Malki Roth
Malki RothIsrael news photo: Keren Malka Foundation

The Israeli government presented the prestigious Magen Sar Harevacha Award to Malki Roth’s parents for their work in helping special needs children through a fund named for their daughter.

Malka Chana Roth was murdered in 2001 at a age 15 – along with 14 others – in a terrorist attack perpetrated by a Hamas suicide bomber at the Sbarro pizza restaurant in Jerusalem.

Within weeks of the tragedy, however, her heartbroken parents, Frimet and Arnold Roth, channeled their grief into action by founding the Malki Foundation, together with a group of friends.

The organization has since helped to lighten the burden for thousands of Israeli families caring at home for a special needs child. Some 3,300 families from the Christian, Druze, Jewish and Muslim strands of Israeli society have benefitted from Keren Malki’s three programs. 

One provides home care equipment on a long-term loan basis together with the Yad Sarah organization. A second gives partial funding for non-medical therapies such as physical, occupational, speech, horse and hydro therapies. And a third, the Zlata Hersch Memorial Therapists on Wheels Program, sends therapists into the homes of special needs children living in Israel’s most distant and under-resourced periphery communities.

It’s an type of activity that on Sunday, the government recognized with a special honor.

“Sometimes, the challenge of giving a special needs child a chance at the best outcome means the child has to be put into institutional care,” Arnold Roth said. “But in this country, there are tens of thousands of families like ours where the parents have a firm conviction that no one, no agency, no institutional facility is going to do nearly as well as the parents and the family of the child with special needs.

“Our daughter Malki’s love for her own disabled little sister, and her devotion, led her to do incredible things in the short and beautiful life she had. There was nothing we could do for Malki after the terrorists stole her future from her and from us. Nothing, that is, except to remember and honor it by doing positive, helpful things in her name.”

Israel’s Minister of Social Services, Meir Cohen, presented the Roths with the Minister’s Shield for Volunteerism - Lifetime Achievement Award.

“Like so many other Israeli families, Frimet and Arnold suffered a loss of the kind that turns your life upside down,” Keren Malki executive director Debbie Fishman said.

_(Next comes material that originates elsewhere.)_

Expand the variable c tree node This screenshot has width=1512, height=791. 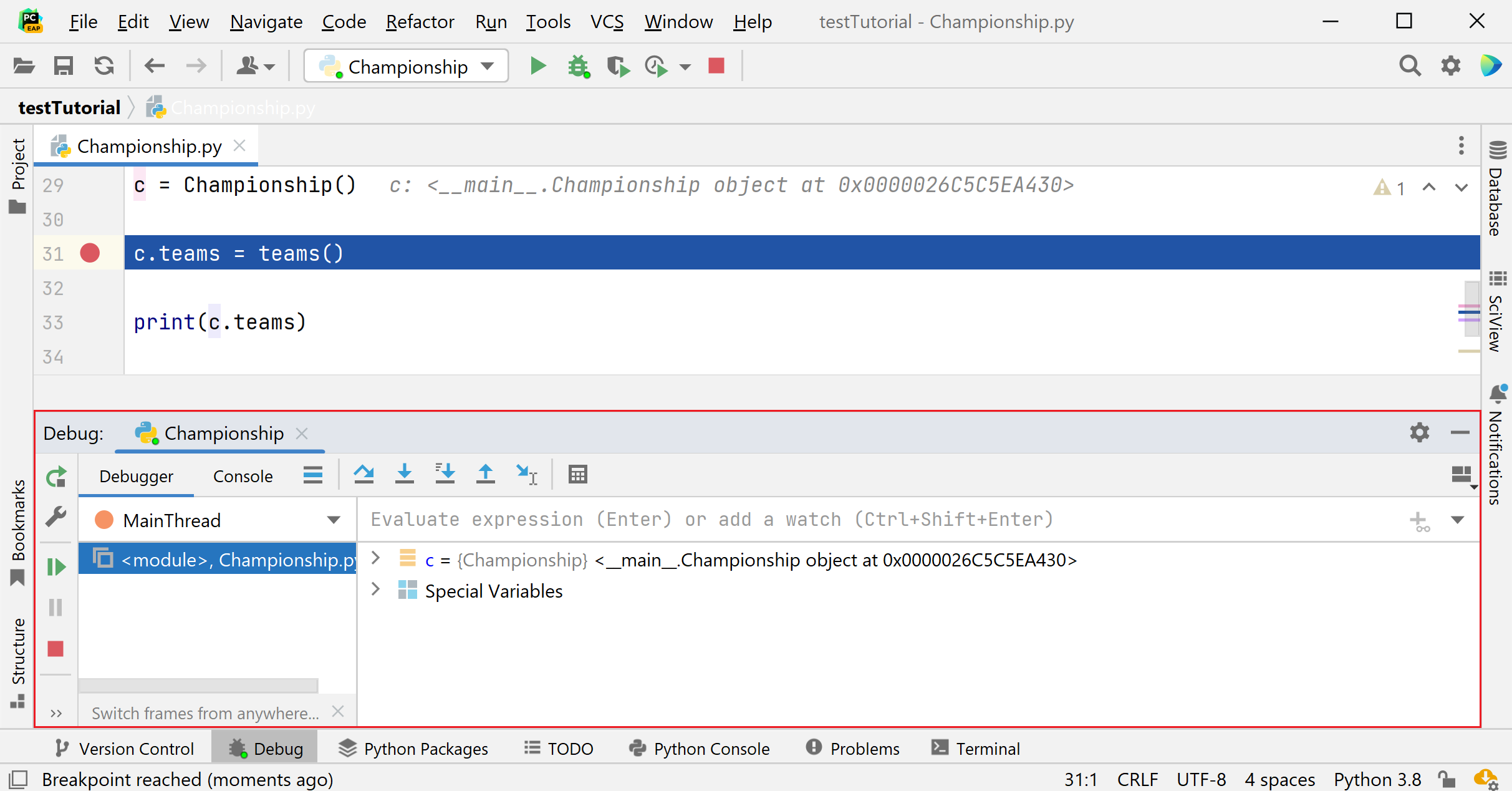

“In the wake of their tragedy, they transformed grief and pain into a conduit for giving and helping. They managed to complete the legal work of creating a new foundation within a month of Malki’s death. The date on Keren Malki’s certificate of establishment is September 11, 2001. 

“The events of 9/11 happened later that same day. You could say the good work of helping families from every part of Israeli society is their response to terror.”